Physiological cross sectional area and specific force are reduced in the gastrocnemius of elderly men

King's College London (2005) J Physiol 565P, C27

Communications: Physiological cross sectional area and specific force are reduced in the gastrocnemius of elderly men

Morse, Christopher I; Thom, Jeanette M; Reeves, Neil D; Birch, Karen M; Narici, Marco V;

1. Institute for Biophysical and Clinical Research into Human Movement, Manchester Metropolitan University, Alsager, United Kingdom. 2. University of Leeds Institute of Sport and Exercise Science, University of Leeds, Leeds, United Kingdom.

View other abstracts by:


Sarcopenia and muscle weakness are well known consequences of ageing. The aim of the present study was to ascertain whether the age associated muscle weakness was also due to a decrease in intrinsic muscle force. In vivo physiological cross sectional area (PCSA) and specific force of the lateral head of the gastrocnemius muscle (GL) were assessed in elderly males (EM, aged 73.8 ± 3.5 years, height 173.4 ± 4.4 cm, weight 78.4 ± 8.3 kg, n=19, mean ± SD) and in young males (YM, aged 25.3 ± 4.4 years, height 176.4 ± 7.7 cm, weight 79.1 ± 11.9 kg, n=12). Procedures were approved by the Manchester Metropolitan University Ethics Committee. GL muscle volume (VOL) and Achilles’ tendon moment arm length were evaluated using magnetic resonance imaging. Pennation angle (θ), and fibre fascicle length (Lf) were measured using B-mode ultrasonography during isometric maximum voluntary contraction of the plantarflexors (MVC).

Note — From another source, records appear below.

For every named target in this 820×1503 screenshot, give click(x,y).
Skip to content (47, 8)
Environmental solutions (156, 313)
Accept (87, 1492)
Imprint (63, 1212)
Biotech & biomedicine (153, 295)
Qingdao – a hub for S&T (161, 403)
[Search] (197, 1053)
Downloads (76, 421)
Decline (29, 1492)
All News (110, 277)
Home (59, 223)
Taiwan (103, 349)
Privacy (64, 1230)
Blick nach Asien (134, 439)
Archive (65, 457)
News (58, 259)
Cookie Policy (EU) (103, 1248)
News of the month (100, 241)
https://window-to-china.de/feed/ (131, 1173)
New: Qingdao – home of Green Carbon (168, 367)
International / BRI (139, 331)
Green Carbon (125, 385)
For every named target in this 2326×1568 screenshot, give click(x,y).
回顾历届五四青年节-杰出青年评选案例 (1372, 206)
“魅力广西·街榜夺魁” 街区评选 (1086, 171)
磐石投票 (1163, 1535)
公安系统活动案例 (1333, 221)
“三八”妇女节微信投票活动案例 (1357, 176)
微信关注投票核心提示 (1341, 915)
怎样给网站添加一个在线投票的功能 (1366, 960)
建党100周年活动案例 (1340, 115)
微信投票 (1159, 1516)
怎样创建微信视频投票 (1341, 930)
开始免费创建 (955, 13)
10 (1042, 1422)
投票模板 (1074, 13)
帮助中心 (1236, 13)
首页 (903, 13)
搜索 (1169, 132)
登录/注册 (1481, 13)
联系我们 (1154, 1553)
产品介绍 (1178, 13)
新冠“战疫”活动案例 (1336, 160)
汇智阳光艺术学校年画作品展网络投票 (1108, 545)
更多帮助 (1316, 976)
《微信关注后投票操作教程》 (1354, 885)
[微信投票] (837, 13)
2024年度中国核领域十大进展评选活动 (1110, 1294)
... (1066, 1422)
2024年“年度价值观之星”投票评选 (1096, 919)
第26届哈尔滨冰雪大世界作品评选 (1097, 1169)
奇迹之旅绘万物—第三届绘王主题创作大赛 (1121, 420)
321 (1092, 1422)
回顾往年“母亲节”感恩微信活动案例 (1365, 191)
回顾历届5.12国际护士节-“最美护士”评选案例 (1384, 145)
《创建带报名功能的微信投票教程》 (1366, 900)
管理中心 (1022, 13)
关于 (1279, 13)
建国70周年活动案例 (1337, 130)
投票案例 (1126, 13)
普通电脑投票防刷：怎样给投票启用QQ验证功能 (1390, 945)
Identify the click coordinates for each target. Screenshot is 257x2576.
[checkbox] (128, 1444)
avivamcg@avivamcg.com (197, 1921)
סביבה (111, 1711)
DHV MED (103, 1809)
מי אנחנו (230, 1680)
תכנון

PCSA was estimated as VOL/Lf. GL fascicle force was calculated from the tendon force component (=tendon force/cos θ) after accounting for agonist and antagonist activation level (assessed by twitch-interpolation and EMG recordings), Achilles’ tendon moment arm length and the relative PCSA of the GL within the plantarflexors group. GL specific force was calculated as fascicle force/PCSA. Voluntary activation of the GL muscle was lower in the EM than in the YM (86 ± 7 % vs. 98 ± 2 %, respectively, P<0.05: one-way ANOVA). Compared to the YM, plantarflexor MVC torque and fascicle force of the EM were lower by 47 % and 40 %, respectively (P<0.01). Both VOL and PCSA were smaller in the EM by 28 % (P<0.01) and 16 % (P<0.05), respectively. Pennation angle was 12 % smaller in the EM, whereas there was no significant difference in Lf between the YM and EM. Remarkably, after accounting for differences in agonists and antagonists activation, the net specific force of the EM was 30 % lower than that of the YM (P<0.01). Thus demonstrating that the loss of muscle strength with ageing may not only be explained by a reduced voluntary drive to the muscle but mostly by a decrease in intrinsic muscle force. This phenomenon is likely due a reduction in single fibre specific tension; however the role of age-induced changes in tendon stiffness cannot be excluded.



Where applicable, experiments conform with Society ethical requirements.